Skip links

Cartesian

I’ve written before about the Washington Bridge over the Harlem River – not to be confused with the George Washington Bridge over the Hudson River about a mile away – with good reason. There’s an argument to be made that this small (for NYC) bridge is the most beautiful in the city. From some unspecified publication and collected in a New York Public Library scrapbook:

In formal terms, the bridge is two spans of two-hinged steel arches, with lattice spandrels above. Each arch is actually six parallel plate girders. It was completed in 1888 and has two 510-foot main spans because of the configuration of the Harlem River: the ground in both Manhattan and the Bronx is quite hilly at the latitude of 181st Street, but there is a stretch of low land on the Bronx (east) side of the river that served first as a convenient place to run a rail line and later a highway.
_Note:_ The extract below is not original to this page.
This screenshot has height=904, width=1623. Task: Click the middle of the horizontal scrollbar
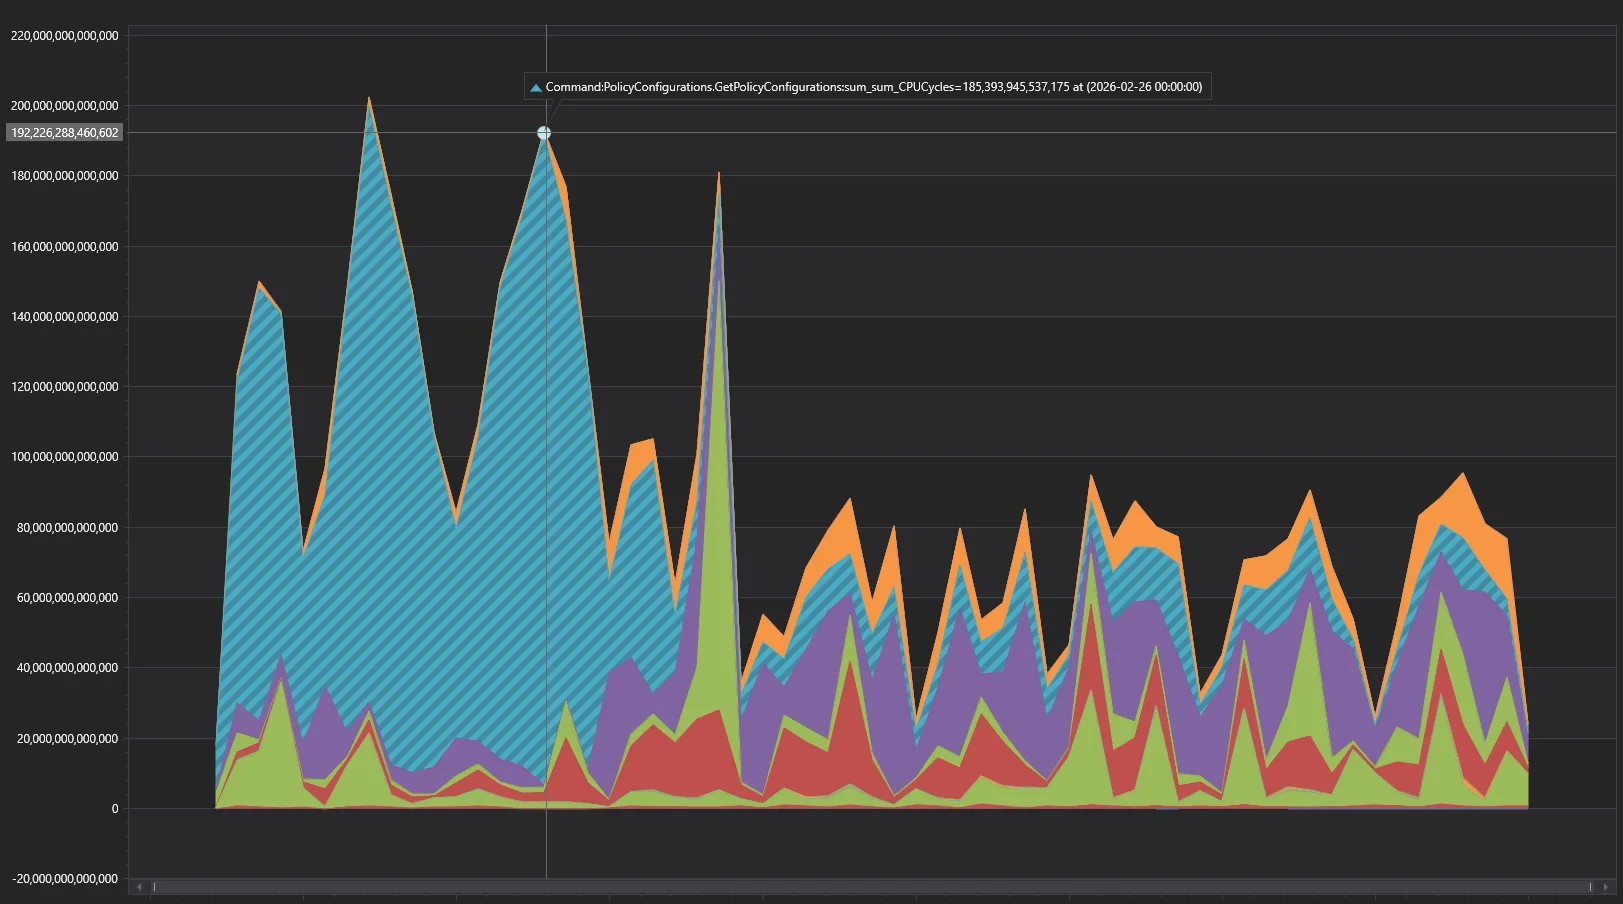point(872,887)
So the west span runs over the river and the east over the tracks and road. Here’s a wider view from around 1890, looking south to the High Bridge aqueduct, and with Highbridge Park on the right looking exceptionally bucolic:

Analyzing one’s personal taste and aesthetics is a losing game, but that doesn’t mean I can’t try. The rigid three-dimensional grid of the spandrels – at each end of each arch there are three lines parallel to the X-axis, thirteen parallel to the Y-axis, and six parallel to the Z-axis – plays off well against the curve of the big built-up arches. And as your angle of view moves relative to the bridge, the pattern of the lattice seems to change. I could stare at it for an embarrassingly long time, just like I can stare at the cables of the Brooklyn Bridge.